Ivan Kouzmitch ne savait que faire. Marie Ivanovna était extrêmement pâle. Peu à peu la tempête se calma. La femme du capitaine devint plus accommodante. Elle nous ordonna de nous embrasser l’un l’autre. Palachka nous rapporta nos épées. Nous sortîmes, ayant fait la paix en apparence. Ivan Ignatiitch nous reconduisit.
«Comment n’avez-vous pas eu honte, lui dis-je avec colère, de nous dénoncer au commandant après m’avoir donné votre parole de n’en rien faire?
– Comme Dieu est saint, répondit-il, je n’ai rien dit à Ivan Kouzmitch; c’est Vassilissa Iégorovna qui m’a tout soutiré. C’est elle qui a pris toutes les mesures nécessaires à l’insu du commandant. Du reste, Dieu merci, que ce soit fini comme cela!»
Après cette réponse, il retourna chez lui, et je restai seul avec Chvabrine.
«Notre affaire ne peut pas se terminer ainsi, lui dis-je.
– Certainement, répondit Chvabrine; vous me payerez avec du sang votre impertinence. Mais on va sans doute nous observer; il faut feindre pendant quelques jours. Au revoir.»

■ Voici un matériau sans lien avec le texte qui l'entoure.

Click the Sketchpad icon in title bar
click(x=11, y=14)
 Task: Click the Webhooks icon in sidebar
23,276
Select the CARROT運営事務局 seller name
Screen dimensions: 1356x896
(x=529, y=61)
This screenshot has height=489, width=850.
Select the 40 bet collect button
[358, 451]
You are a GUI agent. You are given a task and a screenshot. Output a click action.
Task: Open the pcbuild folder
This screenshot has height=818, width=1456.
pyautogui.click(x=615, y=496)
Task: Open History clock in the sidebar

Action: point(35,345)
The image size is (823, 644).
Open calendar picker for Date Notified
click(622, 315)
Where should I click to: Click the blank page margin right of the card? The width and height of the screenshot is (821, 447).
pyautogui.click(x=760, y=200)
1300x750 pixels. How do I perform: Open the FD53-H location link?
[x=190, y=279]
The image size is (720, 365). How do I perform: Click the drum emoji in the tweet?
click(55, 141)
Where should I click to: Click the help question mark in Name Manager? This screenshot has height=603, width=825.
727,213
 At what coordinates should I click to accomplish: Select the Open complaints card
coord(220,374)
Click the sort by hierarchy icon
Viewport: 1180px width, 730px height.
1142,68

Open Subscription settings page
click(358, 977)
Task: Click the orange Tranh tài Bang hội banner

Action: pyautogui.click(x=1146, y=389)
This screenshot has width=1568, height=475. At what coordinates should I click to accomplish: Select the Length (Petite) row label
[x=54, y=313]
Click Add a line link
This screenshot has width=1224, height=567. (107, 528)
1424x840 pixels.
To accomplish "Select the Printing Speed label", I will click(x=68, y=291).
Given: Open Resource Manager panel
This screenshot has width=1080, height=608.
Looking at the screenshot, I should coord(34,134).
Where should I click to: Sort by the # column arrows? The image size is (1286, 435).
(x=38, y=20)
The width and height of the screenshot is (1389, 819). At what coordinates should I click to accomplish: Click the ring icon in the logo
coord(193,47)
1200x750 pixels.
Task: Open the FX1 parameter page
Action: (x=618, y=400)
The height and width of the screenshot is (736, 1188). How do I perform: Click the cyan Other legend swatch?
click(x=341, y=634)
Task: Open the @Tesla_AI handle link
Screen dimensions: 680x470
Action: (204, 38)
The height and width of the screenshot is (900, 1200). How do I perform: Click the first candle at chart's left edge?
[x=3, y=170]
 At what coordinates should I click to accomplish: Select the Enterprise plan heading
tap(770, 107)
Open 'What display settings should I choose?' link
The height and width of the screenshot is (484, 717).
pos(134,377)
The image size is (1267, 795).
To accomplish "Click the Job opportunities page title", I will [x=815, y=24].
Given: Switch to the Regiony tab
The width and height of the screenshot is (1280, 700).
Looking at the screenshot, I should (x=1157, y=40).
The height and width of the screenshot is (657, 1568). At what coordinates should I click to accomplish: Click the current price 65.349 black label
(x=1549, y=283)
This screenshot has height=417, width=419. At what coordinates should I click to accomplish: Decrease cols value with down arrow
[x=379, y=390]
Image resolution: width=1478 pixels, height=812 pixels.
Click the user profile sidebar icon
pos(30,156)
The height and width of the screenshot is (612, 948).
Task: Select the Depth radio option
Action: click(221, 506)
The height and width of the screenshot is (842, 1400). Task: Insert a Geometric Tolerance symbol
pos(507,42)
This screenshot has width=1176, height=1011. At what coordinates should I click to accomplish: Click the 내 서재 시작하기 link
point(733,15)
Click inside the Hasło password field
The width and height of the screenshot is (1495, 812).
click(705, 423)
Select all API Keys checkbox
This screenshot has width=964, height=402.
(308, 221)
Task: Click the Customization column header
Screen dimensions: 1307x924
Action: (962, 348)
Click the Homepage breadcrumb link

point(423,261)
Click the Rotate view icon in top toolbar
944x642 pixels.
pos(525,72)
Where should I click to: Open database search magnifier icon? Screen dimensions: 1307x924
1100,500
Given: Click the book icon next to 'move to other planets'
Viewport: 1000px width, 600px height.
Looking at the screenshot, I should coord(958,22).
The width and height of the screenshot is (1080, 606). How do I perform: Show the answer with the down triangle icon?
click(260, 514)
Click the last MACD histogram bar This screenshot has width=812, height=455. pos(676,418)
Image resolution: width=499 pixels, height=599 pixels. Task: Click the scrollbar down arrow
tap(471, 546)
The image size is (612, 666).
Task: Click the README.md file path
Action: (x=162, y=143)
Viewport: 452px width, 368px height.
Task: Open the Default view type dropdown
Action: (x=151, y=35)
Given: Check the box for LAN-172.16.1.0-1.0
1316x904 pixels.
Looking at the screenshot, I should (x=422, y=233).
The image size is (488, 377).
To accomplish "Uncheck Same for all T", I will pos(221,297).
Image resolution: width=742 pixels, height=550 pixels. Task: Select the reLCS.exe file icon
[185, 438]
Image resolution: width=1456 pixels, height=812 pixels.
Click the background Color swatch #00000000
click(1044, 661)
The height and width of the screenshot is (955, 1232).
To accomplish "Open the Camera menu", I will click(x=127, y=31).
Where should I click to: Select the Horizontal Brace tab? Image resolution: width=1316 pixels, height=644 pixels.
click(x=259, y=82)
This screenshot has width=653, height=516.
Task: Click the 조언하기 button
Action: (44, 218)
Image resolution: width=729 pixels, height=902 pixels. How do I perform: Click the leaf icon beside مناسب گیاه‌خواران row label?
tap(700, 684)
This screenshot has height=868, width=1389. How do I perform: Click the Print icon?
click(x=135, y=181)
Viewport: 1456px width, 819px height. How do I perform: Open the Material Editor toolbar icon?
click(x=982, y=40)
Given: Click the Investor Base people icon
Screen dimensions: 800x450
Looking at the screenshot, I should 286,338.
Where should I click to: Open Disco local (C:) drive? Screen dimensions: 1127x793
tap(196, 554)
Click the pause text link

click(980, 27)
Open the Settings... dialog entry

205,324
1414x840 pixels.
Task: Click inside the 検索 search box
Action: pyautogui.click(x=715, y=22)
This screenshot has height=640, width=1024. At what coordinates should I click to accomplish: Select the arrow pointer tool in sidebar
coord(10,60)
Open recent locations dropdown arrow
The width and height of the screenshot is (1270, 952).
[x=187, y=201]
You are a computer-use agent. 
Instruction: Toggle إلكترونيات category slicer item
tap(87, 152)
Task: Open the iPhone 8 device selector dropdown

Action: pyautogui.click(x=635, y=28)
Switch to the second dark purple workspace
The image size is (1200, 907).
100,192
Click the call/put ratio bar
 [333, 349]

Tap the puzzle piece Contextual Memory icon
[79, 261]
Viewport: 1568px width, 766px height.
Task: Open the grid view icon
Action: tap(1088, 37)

Et nous nous séparâmes comme s’il ne se fût rien passé.
De retour chez le commandant, je m’assis, selon mon habitude, près de Marie Ivanovna; son père n’était pas à la maison; sa mère s’occupait du ménage. Nous parlions à demi-voix. Marie Ivanovna me reprochait l’inquiétude que lui avait causée ma querelle avec Chvabrine.
«Le cœur me manqua, me dit-elle, quand on vint nous dire que vous alliez vous battre à l’épée. Comme les hommes sont étranges! pour une parole qu’ils oublieraient la semaine ensuite, ils sont prêts à s’entr’égorger et à sacrifier, non seulement leur vie, mais encore l’honneur et le bonheur de ceux qui… Mais je suis sûre que ce n’est pas vous qui avez commencé la querelle: c’est Alexéi Ivanitch qui a été l’agresseur.